►
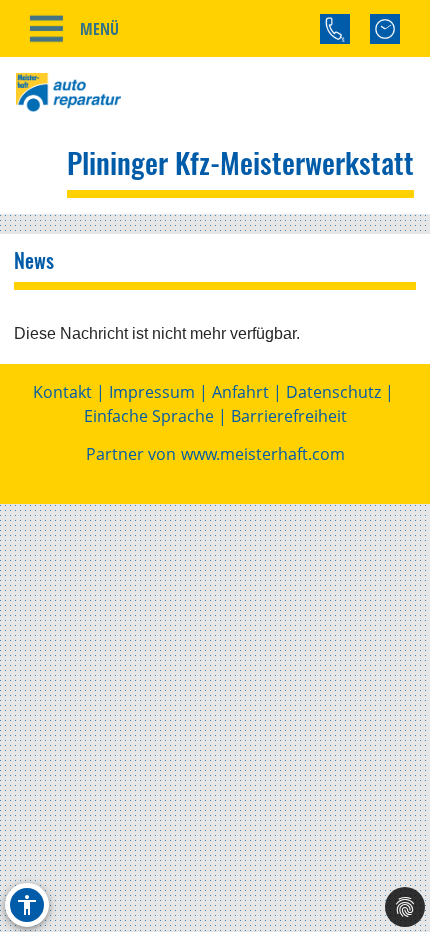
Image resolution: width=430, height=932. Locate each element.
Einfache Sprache (149, 416)
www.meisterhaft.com (263, 454)
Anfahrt (240, 392)
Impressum (152, 392)
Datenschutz (333, 392)
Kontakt (62, 392)
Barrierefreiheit (289, 416)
◄
→ REQUIREMENT
Retype each line above exactly and leave out any picture.

→ REPLY
Image resolution: width=430, height=932. Locate each element.
Einfache Sprache (149, 416)
www.meisterhaft.com (263, 454)
Anfahrt (240, 392)
Impressum (152, 392)
Datenschutz (333, 392)
Kontakt (62, 392)
Barrierefreiheit (289, 416)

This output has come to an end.